Hasta ahora no he caído en el frío que hace. Me noto las manos heladas, y la nariz parece que se romperá si me la toco. Y aún me siento más fríos los pies. Los meto debajo del cuerpo del chucho y su calor me alivia un poco. En la sala hay un radiador, pero ya sólo es un adorno y recuerdo de cuando el apeadero fue estación de verdad. De esa época en que yo salí por primera vez del pueblo. De la mano de mi abuela. A Salamanca a pasar el verano. Y luego, durante años, fui testigo del avance de la estación hacia su decadencia, una decadencia que ahora se veía esplendorosa y completa. Pero siempre habían sido viajes de ida y vuelta. Éste era distinto: sólo de ida.

Los cristales se han ido empañando a medida que el frío ha ido creciendo y yo respirando. Valdrá la pena soportar fríos y calores y esperas.

Se oye, de pronto, un pitido profundo, agudo y largo. Es el tren. Y como si fuese una orden, cesan los ladridos, y los maullidos y los quiquiriquíes a un tiempo.

Me levanto y salgo al andén. Cuando subo al tren, una emoción sin matices me invade. Me siento poderoso. Ahí estoy, contra viento y marea, contra padres y amigos. “Estás loco”, me decían. Sí, estoy loco por vivir mi vida. Y el tren, ignorante de locuras, enfila hacia ella.

No puedo dormir. Miro por la ventana pero no veo más que noche. Y en la noche empiezo a pintar mi futuro. Un futuro a su lado. Un futuro tan hermoso que hasta me da miedo.

No son ni las cinco de la tarde cuando llego. Otra vez de noche. Busco una cabina. La llamo. Se sorprende. Quedamos.
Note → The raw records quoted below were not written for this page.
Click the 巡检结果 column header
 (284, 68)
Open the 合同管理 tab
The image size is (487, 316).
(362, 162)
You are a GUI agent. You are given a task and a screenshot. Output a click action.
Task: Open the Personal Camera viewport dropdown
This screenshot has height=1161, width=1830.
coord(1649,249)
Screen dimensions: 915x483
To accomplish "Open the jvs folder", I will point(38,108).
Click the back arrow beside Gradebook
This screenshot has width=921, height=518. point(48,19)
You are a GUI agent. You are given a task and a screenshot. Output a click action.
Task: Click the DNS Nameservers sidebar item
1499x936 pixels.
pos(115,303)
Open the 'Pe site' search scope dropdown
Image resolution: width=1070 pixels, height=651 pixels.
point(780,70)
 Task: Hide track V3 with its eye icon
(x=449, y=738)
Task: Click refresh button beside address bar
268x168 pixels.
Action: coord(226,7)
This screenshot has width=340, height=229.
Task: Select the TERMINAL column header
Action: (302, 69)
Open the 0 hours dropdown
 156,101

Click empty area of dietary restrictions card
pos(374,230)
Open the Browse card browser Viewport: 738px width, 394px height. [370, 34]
Una explosión de nervios me recorre a latigazos cuando cuelgo. En quince minutos nos veremos. En quince minutos le diré que lo conseguí. En quince minutos le diré que vengo para quedarme a su lado. En quince minutos llega. En quince minutos me dice que se casa el mes que viene. En quince minutos se deshace mi futuro. En quince minutos se desangra mi presente.

Dos años sin preguntar, empeñado en ganar este viaje. Dos años invertidos en una quimera. Dos años perdidos, tirados en una avenida de una ciudad desconocida. Dos años deshechos en un vagón de tren sin nombre. Dos años malgastados día a día. Dos años para morir una vida.

Cuando bajo del tren, a la vuelta, el podenco de Julián me recibe ondeando la cola y yo paso a su lado sin mirarlo. Se me acerca. Tan maloliente como su dueño. Ladra y corre cuando le doy una patada en el hocico. Enfilo la carretera al pueblo. No sé qué diré a mi madre, pero seguro que se pone contenta de verme. Oigo a mis espaldas el runrún de un tractor. Es Víctor, que no sé de donde viene con este frío. Me saluda con un gruñido.

—Sube, que te van a salir sabañones en las orejas. ¿De dónde vienes? ¿De Madrid?

Hago el trayecto al pueblo en tractor, contando mentiras a Víctor. Intentando contármelas a mí.